====== Provided text

On Tuesday, the original manuscript and notes to Don MacLean's iconic ballad sold at Christie's auction house to the tune of $1.2 million US.
Released in 1971, American Pie is MacLean's bittersweet lament for the 1950s, an era of hope and idealism that was largely devastated by the social and cultural upheaval of the 1960s.
Although the song spent four weeks at the top of the U.S. pop charts in 1972, its cultural significance has reigned much longer — it remains a staple in karaoke bars and around summer campfires.
MacLean has famously refused to divulge the meaning of his lyrics — which seem to jump between the literal and the metaphorical — so the task has been left to music critics, cultural theorists and millions of amateur sleuths.
Here's a closer reading of some of the song's key passages.
"February made me shiver / With every paper I'd deliver / Bad news on the doorstep, I couldn't take one more step / I can't remember if I cried / When I read about his widowed bride / But something touched me deep inside / The day the music died."
Despite his reticence to explain himself, MacLean has acknowledged that the February event that shook him was the plane crash that killed Buddy Holly, J.P. "The Big Bopper" Richardson and Ritchie Valens in Iowa on Feb. 3, 1959. The accident, which snuffed out three major figures of early rock 'n' roll, has come to be known as "the day the music died."

============
====== Supplied entries

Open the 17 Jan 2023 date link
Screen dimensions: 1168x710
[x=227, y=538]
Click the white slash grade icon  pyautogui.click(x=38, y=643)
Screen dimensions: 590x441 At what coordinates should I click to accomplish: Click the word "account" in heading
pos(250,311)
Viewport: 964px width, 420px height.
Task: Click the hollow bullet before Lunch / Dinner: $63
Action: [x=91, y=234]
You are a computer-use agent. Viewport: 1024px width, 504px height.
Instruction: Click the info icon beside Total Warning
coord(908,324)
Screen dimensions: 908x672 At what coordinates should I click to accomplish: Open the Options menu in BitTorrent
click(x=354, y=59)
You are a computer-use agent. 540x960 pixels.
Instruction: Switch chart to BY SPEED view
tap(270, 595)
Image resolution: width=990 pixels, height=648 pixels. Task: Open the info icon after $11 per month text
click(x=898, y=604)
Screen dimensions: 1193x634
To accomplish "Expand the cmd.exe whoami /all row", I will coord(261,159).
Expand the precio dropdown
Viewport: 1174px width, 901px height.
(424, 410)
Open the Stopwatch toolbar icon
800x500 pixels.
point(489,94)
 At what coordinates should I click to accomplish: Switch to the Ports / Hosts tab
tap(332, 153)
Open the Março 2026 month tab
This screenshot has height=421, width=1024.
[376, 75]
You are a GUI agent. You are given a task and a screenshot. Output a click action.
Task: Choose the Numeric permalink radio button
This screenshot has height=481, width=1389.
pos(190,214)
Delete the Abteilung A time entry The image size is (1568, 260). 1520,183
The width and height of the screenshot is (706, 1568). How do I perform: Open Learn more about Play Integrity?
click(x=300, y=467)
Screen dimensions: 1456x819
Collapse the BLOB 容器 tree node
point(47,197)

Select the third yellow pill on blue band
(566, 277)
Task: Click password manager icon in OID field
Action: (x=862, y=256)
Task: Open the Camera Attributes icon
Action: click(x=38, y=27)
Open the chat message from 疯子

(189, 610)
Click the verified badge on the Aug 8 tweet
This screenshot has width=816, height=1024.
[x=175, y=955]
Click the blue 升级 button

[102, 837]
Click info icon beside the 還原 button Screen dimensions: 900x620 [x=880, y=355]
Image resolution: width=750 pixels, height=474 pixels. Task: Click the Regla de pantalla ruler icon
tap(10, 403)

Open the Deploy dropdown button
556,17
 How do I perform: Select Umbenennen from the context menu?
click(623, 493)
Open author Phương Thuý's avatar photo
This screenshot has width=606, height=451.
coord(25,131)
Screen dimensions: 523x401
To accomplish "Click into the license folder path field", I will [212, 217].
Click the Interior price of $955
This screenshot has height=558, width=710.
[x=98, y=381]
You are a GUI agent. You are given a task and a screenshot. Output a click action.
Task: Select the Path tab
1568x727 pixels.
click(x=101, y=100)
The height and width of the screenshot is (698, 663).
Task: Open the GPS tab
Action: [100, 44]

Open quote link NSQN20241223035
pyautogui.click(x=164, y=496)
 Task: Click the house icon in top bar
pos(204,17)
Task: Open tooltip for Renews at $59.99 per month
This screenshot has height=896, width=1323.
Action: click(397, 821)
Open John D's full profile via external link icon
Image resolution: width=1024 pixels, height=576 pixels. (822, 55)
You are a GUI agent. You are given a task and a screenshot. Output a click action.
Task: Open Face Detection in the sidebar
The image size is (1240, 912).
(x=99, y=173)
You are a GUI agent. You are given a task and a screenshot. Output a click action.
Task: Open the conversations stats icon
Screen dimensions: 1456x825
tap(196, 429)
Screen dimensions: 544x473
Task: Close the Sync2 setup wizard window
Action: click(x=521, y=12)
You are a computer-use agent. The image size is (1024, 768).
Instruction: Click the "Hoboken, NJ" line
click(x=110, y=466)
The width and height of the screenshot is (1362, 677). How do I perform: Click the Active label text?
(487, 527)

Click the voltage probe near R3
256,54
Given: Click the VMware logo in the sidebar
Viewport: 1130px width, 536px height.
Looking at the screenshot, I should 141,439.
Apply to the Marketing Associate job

============

### Aim of the task
Continue the article on "American Pie" from its last sentence. The entries have nothing to do with the article on "American Pie."

### Result of this exercise
"His widowed bride" is a reference to Maria Elena Holly (née Santiago), Buddy's wife, who was pregnant at the time of his death and miscarried shortly thereafter.
American Pie isn't the first song to memorialize this tragic event, nor even the most moving. Three Stars, which was written by Tommy Dee and covered by Eddie Cochran in 1959, features direct, spoken tributes to the three deceased musicians. (Cochran's voice noticeably trembles when he delivers the line, "Buddy Holly, I'll always remember you with tears in my eyes.")
"While the King was looking down / The jester stole his thorny crown"
With this lyric, Maclean is thought by some to be addressing the changing winds in popular music and society on the whole. If Elvis Presley was "the King of Rock 'n' Roll," the "jester" was folk icon Bob Dylan, according to Saul Levitt, creator of the Ultimate American Pie Site.
The song on the whole reflects MacLean's nostalgia for a time when music was intended as escapism and an excuse to dance — which is pretty much the antithesis of Dylan, a scruffy bard whose tunes exposed the lies and hypocrisy of the establishment. Earlier in the song, MacLean rhapsodizes about a person who sang in a "voice that came from you and me." This is a reference to "Dylan's untrained, common voice of the people," writes Levitt.
"While Lennon read a book of Marx / The quartet practised in the park / We sang dirges in the dark"
Here, Maclean appears to examine the cultural influence of the Beatles, who began the '60s as lovable mop tops and eventually came to represent the artistic, political and pharmacological experimentation of the mid to late '60s. John Lennon, in particular, took an interest in leftist politics, although he all but repudiated it by 1968, the year the Beatles released the song Revolution.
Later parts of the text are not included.